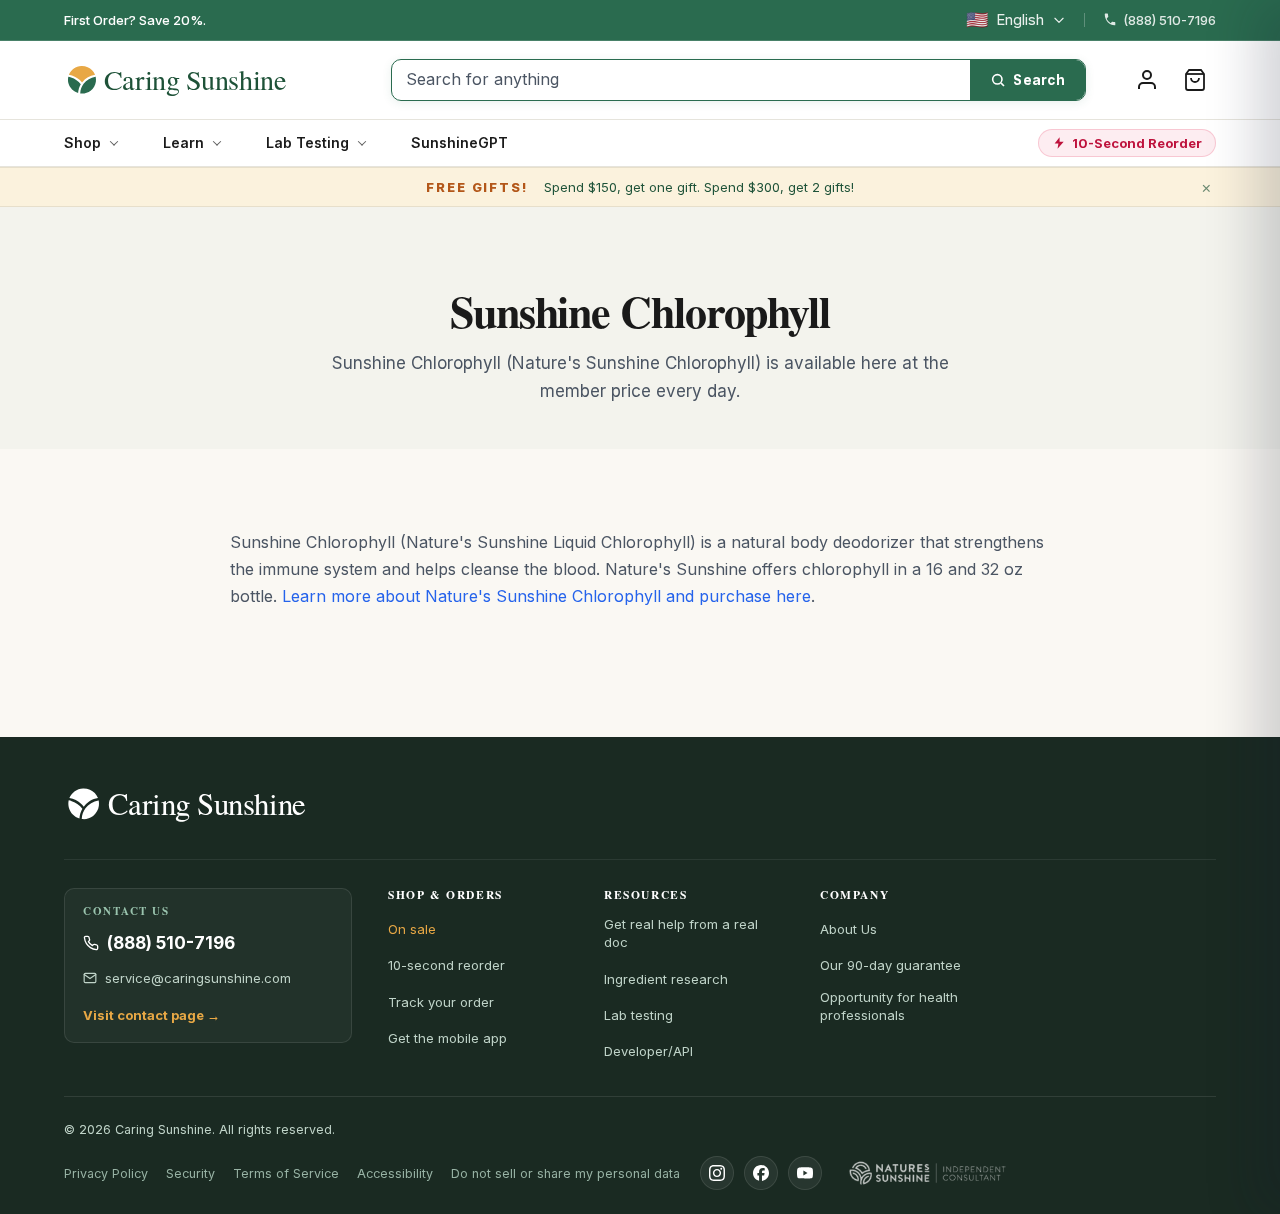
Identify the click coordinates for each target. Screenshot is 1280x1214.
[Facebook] (761, 1173)
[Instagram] (717, 1173)
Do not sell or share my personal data (565, 1173)
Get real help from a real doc (681, 933)
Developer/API (648, 1051)
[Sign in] (1147, 80)
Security (190, 1173)
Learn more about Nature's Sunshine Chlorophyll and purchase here (546, 596)
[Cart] (1195, 80)
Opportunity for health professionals (889, 1006)
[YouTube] (805, 1173)
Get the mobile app (447, 1038)
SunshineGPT (459, 142)
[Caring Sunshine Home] (211, 80)
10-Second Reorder (1137, 143)
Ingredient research (666, 979)
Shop (82, 142)
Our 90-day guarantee (890, 965)
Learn (183, 142)
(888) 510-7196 (1169, 20)
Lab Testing (307, 142)
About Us (848, 929)
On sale (412, 929)
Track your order (441, 1002)
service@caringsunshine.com (198, 978)
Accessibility (395, 1173)
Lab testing (638, 1015)
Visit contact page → (151, 1015)
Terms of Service (286, 1173)
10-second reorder (446, 965)
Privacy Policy (106, 1173)
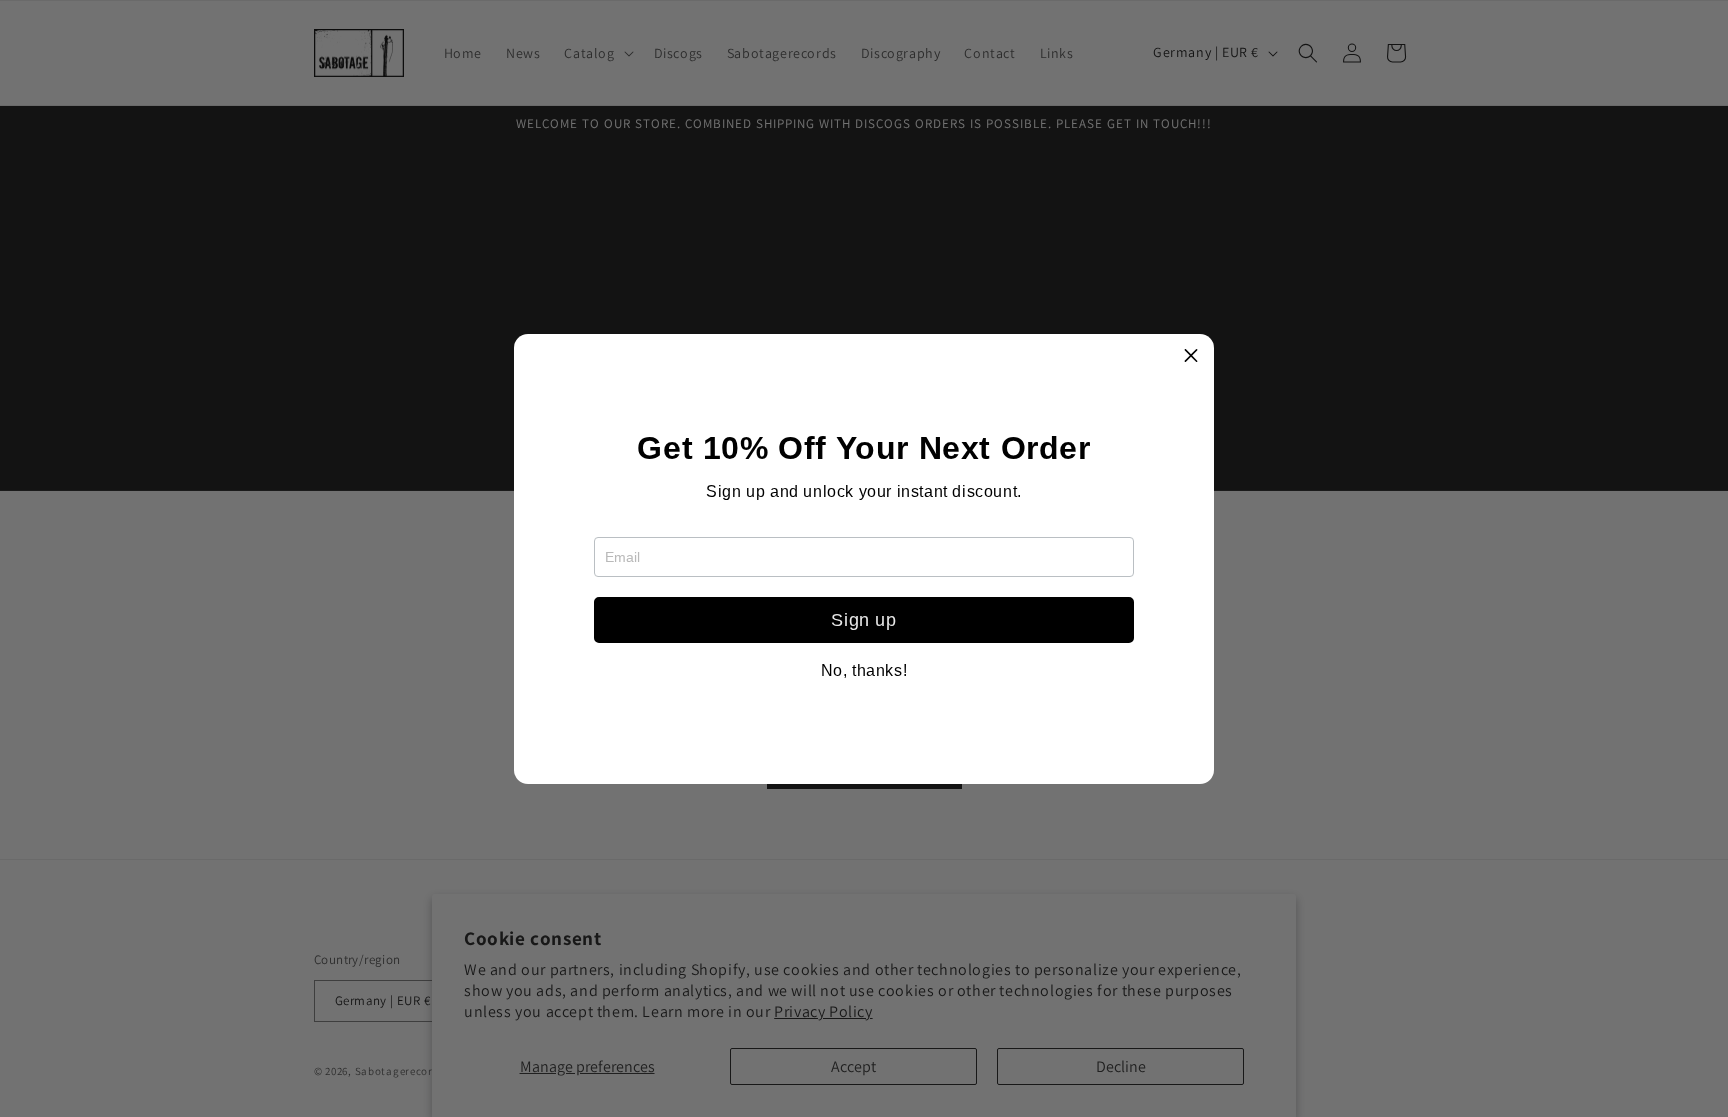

■ ■ ■ ■ ■

WHAT YOU WILL DO. The expected answer is the full listing above, transcribed exactly and without pictures.

RESPONSE BOX.
Identify the click coordinates for each target. Screenshot is 1280x1214.
[Facebook] (761, 1173)
[Instagram] (717, 1173)
Do not sell or share my personal data (565, 1173)
Get real help from a real doc (681, 933)
Developer/API (648, 1051)
[Sign in] (1147, 80)
Security (190, 1173)
Learn more about Nature's Sunshine Chlorophyll and purchase here (546, 596)
[Cart] (1195, 80)
Opportunity for health professionals (889, 1006)
[YouTube] (805, 1173)
Get the mobile app (447, 1038)
SunshineGPT (459, 142)
[Caring Sunshine Home] (211, 80)
10-Second Reorder (1137, 143)
Ingredient research (666, 979)
Shop (82, 142)
Our 90-day guarantee (890, 965)
Learn (183, 142)
(888) 510-7196 (1169, 20)
Lab Testing (307, 142)
About Us (848, 929)
On sale (412, 929)
Track your order (441, 1002)
service@caringsunshine.com (198, 978)
Accessibility (395, 1173)
Lab testing (638, 1015)
Visit contact page → (151, 1015)
Terms of Service (286, 1173)
10-second reorder (446, 965)
Privacy Policy (106, 1173)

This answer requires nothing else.